独自技術「Gel Coat™」による解決策
GCBは、双性イオン型の特殊コーティング「Gel Coat™」を使用し、シリコーン表面の長期的な親水化を実現しました。この技術の開発にあたっては、装置メーカーのサムコ株式会社と協力し、効果を検証しました。
原料のシリコーンに対し、サムコ社の「Aqua Plasma🄬クリーナーAQ-500」を用いたプラズマ処理を行い、その後にGel Coat™を施しました。その結果、プラズマ処理またはGel Coat™単独では十分な親水効果が得られなかったのに対し、双方を組み合わせることによって、水接触角10°以下の超親水性を実現。しかも、この状態を31日以上保つことができるという成果を確認しました。これにより、シリコーン表面の特性を大幅に向上させることが可能になりました。
応用が期待される分野
本技術の革新により、以下の分野での応用が期待されています。
- - マイクロ流路デバイスにおける液体の安定供給
- - 診断チップにおける気泡の防止と測定精度の向上
- - 細胞培養デバイスやOrgan-on-a-Chip(OoC)の性能向上
- - 医療機器の摩擦低減や生体適合性の向上
- - 光学部品の防曇化
- - 水中センサーの視認性向上
- - フレキシブルエレクトロニクスの性能向上
特に、PDMSを使ったマイクロ流体デバイスは、世界中の研究機関で非常に多く使用されており、この技術の導入により実用化や量産化が加速することが期待されます。
今後の展開
GCBは今後、材料の供給や表面処理サービス、共同研究、大規模ライセンス提供などを通じてこの技術を社会に実装していく方針です。また、医療、診断、ライフサイエンス分野での新しいデバイス開発を支援し、研究成果の具体化と産業への応用を拡大することに寄与したいと考えています。
Gel Coat™技術の特性
Gel Coat™は、GCBの独自開発による双性イオン型特殊コーティングです。
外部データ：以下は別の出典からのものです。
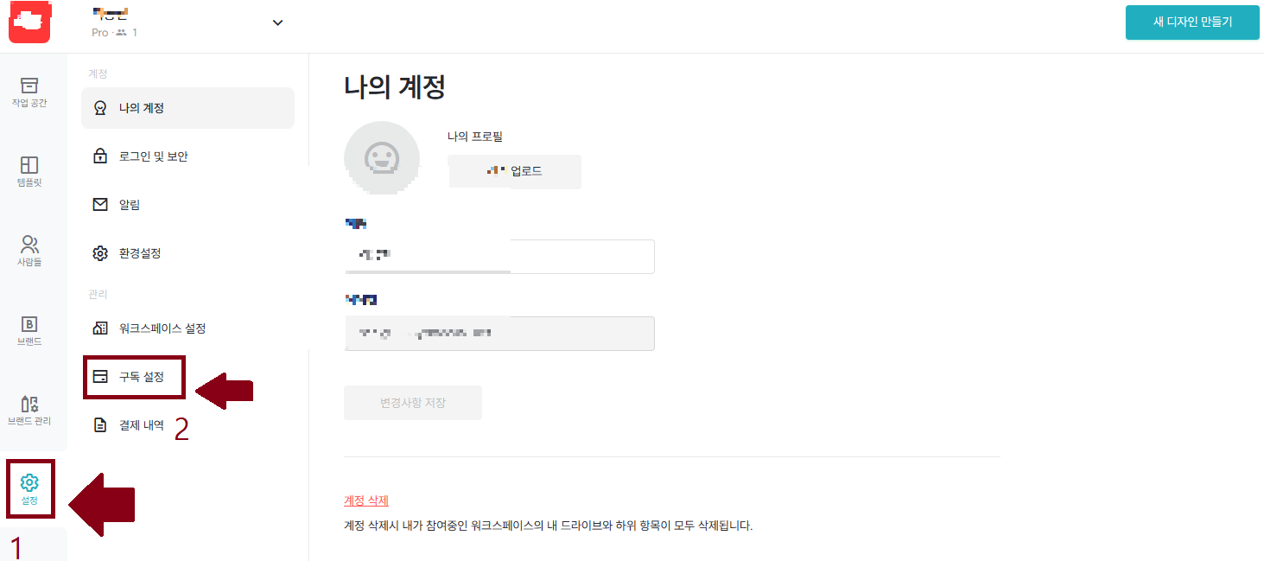Select 구독 설정 subscription settings

[x=134, y=377]
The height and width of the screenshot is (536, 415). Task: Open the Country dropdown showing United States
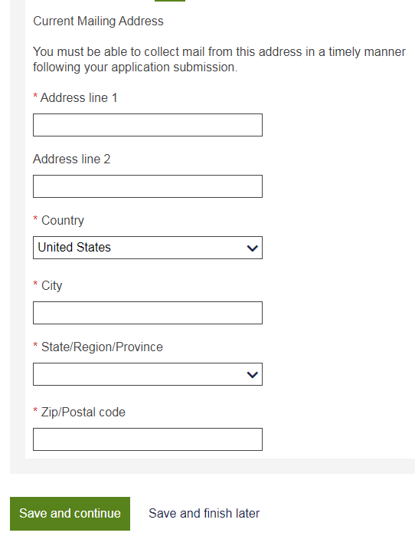[148, 248]
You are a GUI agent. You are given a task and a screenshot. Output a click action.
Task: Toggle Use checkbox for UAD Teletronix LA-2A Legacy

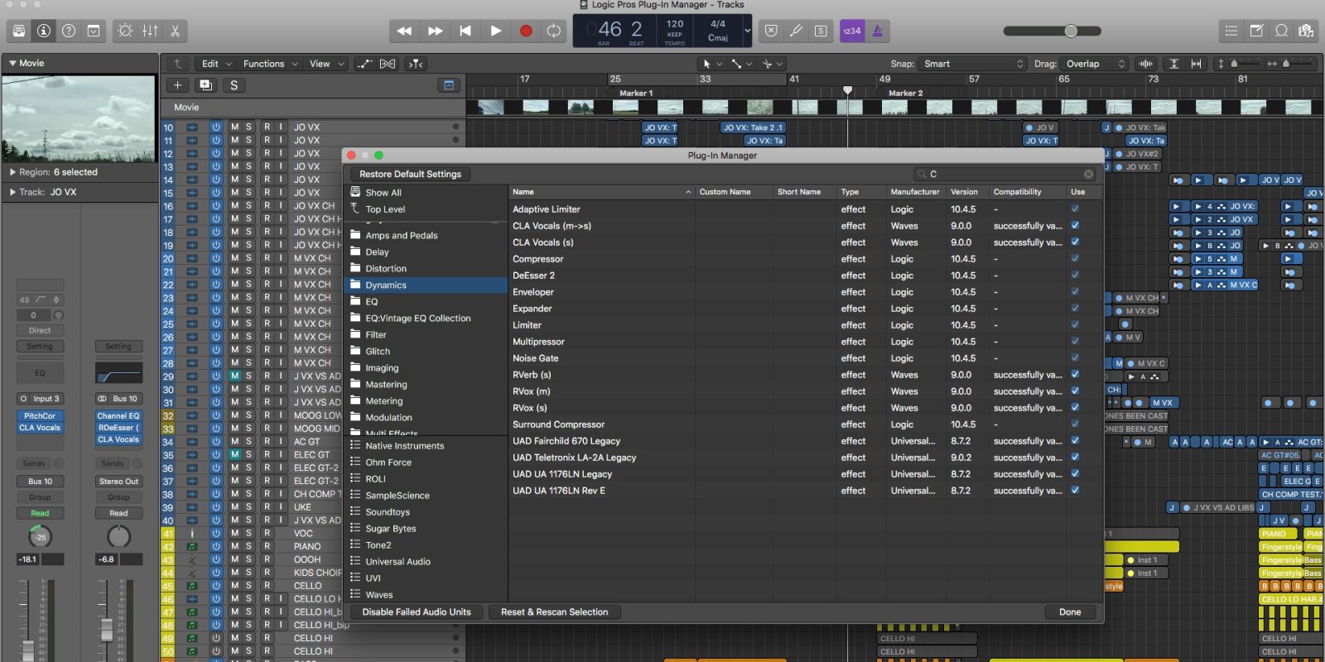[x=1075, y=457]
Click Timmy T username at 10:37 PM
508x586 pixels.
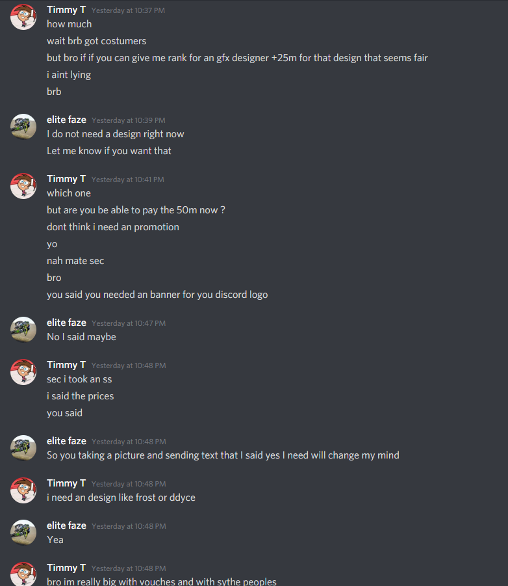coord(66,10)
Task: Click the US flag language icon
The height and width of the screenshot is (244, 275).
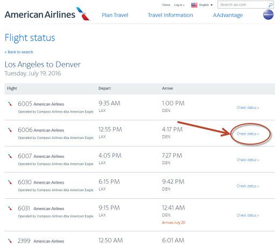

この技術は、シリコーン表面に水和層を安定的に形成することで、タンパク質や微生物の付着を防ぎ、優れた親水性と生体適合性を兼ね備えた特色を持っています。これによって多様な産業分野での応用がさらに進展しています。
株式会社Gel Coat Biomaterialsの紹介
GCBは東京大学発のスタートアップで、独自のバイオマテリアル技術および表面機能化技術「Gel Coat™」を通じて、持続可能な社会の実現と産業課題の解決に寄与する革新的なソリューションの開発を進めています。